A 16 ans et demi, Juliette Couturier, brillante lycéenne un peu taiseuse, découvre qu’elle attend un enfant. Cette grossesse, passée complètement inaperçue pendant plus de six mois à Juliette elle-même et à son entourage, est le fruit de ses amours avec Tom, un jeune homme australien de passage en ville chez les parents d’une proche amie quelques mois durant.
C’est un choc indescriptible pour Juliette et sa famille : pour sa mère Nina, d’origine polonaise, il est inconcevable que sa fille garde ce bébé. Après tout, elle n’a pas sacrifié sa vie à trimer comme une bête de somme pour que Juliette flingue son propre avenir ! Pour la jeune fille, ces propos ne sont acceptables : elle fuit le domicile familial et se réfugie chez sa grand-mère, figure bienveillante et empreinte d’une neutralité voulue.
« Maman hurle que je me suis comportée comme une pute. Elle, elle a donné naissance à une pute. […] Après, elle hurle tous ces mots en polonais que je ne veux pas entendre et, en moi, ça se déchire.
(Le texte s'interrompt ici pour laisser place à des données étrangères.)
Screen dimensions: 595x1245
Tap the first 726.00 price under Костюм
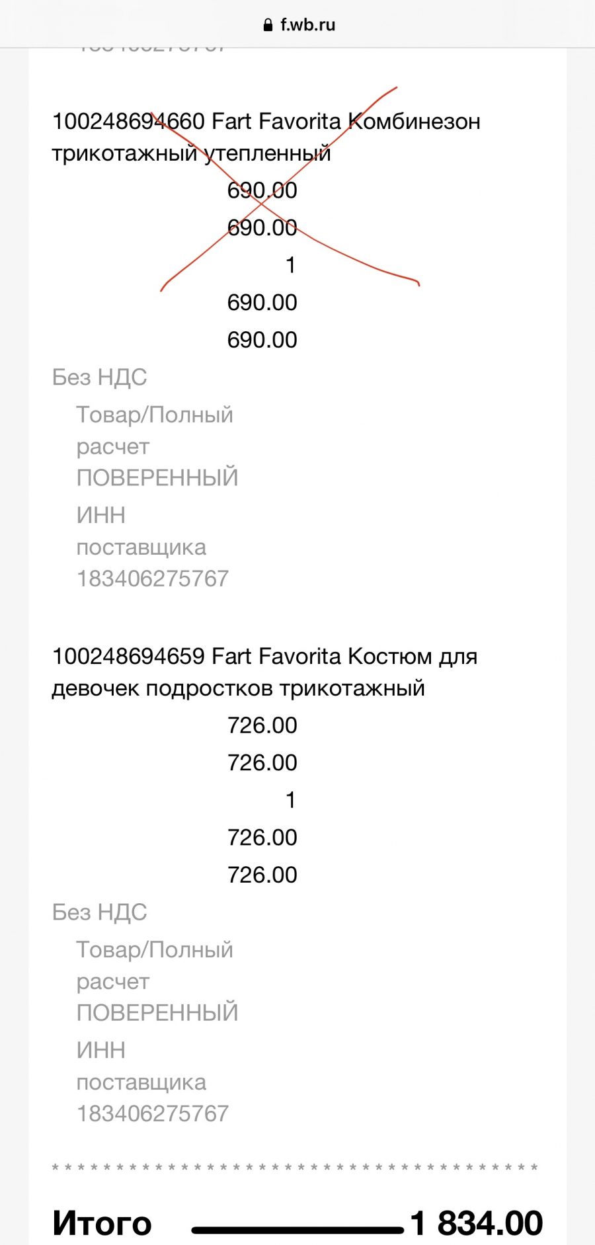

Je ne parviens pas à penser, je regarde la route, vide à l’intérieur, si vide, sauf qu’au fond, ton cœur bat contre ma colonne, collé, tout collé. » (p.34-35)
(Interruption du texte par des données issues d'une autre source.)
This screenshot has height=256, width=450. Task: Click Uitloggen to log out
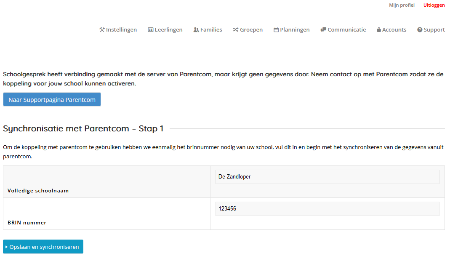(434, 5)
Juliette dispose de bien peu de temps pour digérer la nouvelle et vivre une grossesse de même pas deux mois : elle arrête le lycée pour étudier à son rythme chez Mamy, voit régulièrement psy et médecin.
Pour exorciser ses peurs, nombreuses, Juliette décide d’écrire une longue lettre au bébé : Bluebird, surnom donné à l’adolescence par le père du bébé, est une missive touchante destinée à l’enfant à naître. Une déclaration – d’attention, d’affection, d’amour ? – pour pondérer l’effroyable dilemme auquel Juliette est confrontée : gardera-t-elle le bébé ? l’abandonnera-t-elle ? peut-elle être une mère à seize ans et demi ? comment être mère si sa propre mère blâme son choix ?
« Je ne sais pas. Les semaines avancent et je ne sais toujours pas. Est-ce que ça suffit d’avancer ensemble sans savoir où l’on va ? Est-ce que c’est suffisant s’il y a l’amour ? Qui peut vraiment savoir où il va ? Si c’est juste ? Personne. » (p.110)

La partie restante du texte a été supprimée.